There was controversy over the results of the Operation Scorch Sword. In the West, the strike was viewed as having caused only "minor damage", the same opinion expressed by the Iraqis. However, soon it turned evident that the strike was clearly successful in disrupting the Iraqi nuclear program, both physically through the strike, and also psychologically, as the enraged and humiliated Iraqis immediately denounced Iran for "its cooperation with the Zionist enemy", suspecting, together with the French, that the aircraft did not come from Iran but from Israel. Saddam Hussein personally stated that Israeli aircraft had already flown over Iraq, including delivering a strike against Baghdad on July 27, 1980. This was done in order to cover up the Iraqi humiliation in the hands of the IRIAF. Even the French intelligence services later on, falsely reported that the September 30 attack on Tuwaitha was carried out by "two unidentified Israeli Phantoms" or aircraft with Iranian markings flown by Israeli pilots. Israel emphatically denied all such allegations, pointing at the fact that such an operation would be almost impossible to carry out with the their F-4s. In order to confirm the results of the raid, on November 30, 1980, one F-4 Phantom took off from Hamadan in a recon mission over Tuwaitha, in order to gather pictures of the attacked reactor.
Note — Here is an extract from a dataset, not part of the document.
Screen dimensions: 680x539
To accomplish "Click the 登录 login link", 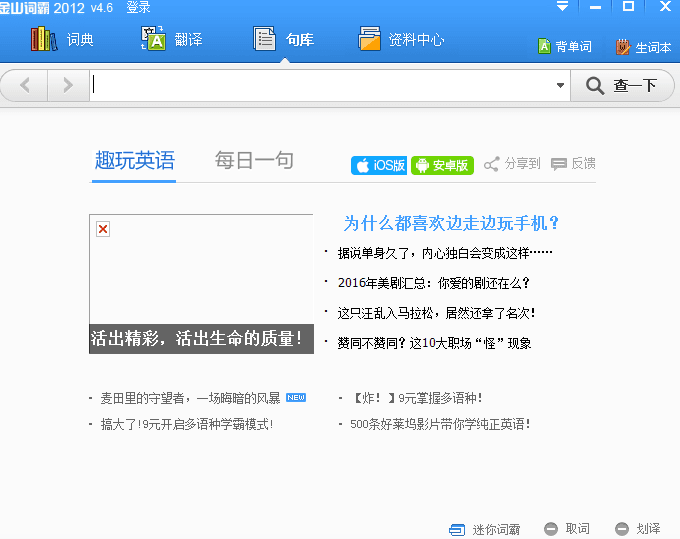I will 138,8.
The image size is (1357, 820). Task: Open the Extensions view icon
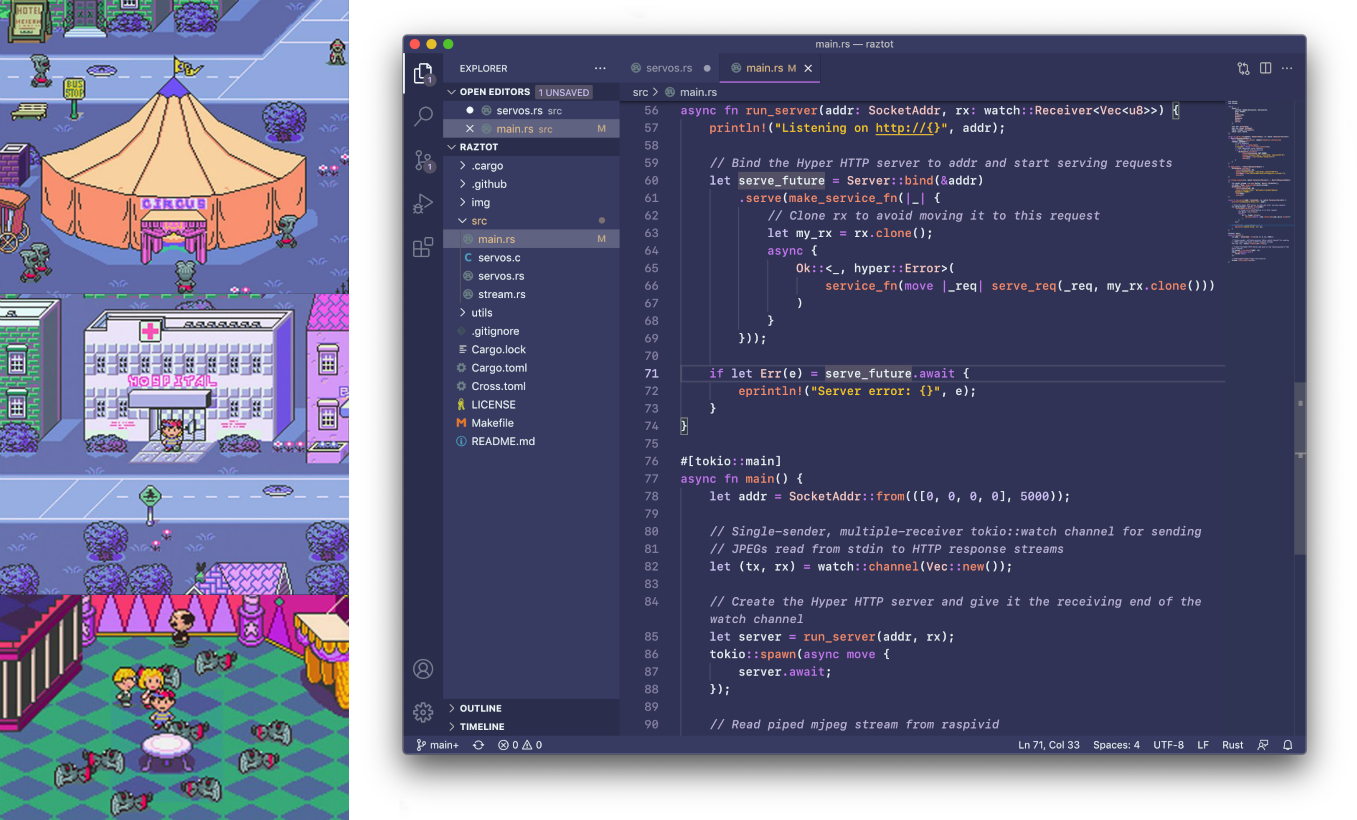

Flying at low level, the Phantom made a single pass over Osirak, taking the desired pictures. Despite being fired at by several Iraqi AAA and SAM sites, the RF-4E Phantom avoided them and returned safely into Iran. Later on, and once analysed the classified pictures, these confirmed that the attack was successful, presenting the damaged infrastructure of the nuclear complex. Despite rumors and cover-up attempts, the facts clearly present a successful airstrike, a perfectly conceived, prepared and executed operation, that was successful in achieving its main aim of delaying and damaging the Iraqi nuclear program. The results and the experiences achieved by the IRIAF in this operation, proved crucial for another country, Israel. Just as concerned as Iran with the Iraqi nuclear program, the IRIAF operation proved useful for the IAF in order to prepare the final blow to the Iraqi nuclear program. This final blow, would came up on June 7, 1981, in the Operation Opera, almost nine months after this Iranian operation.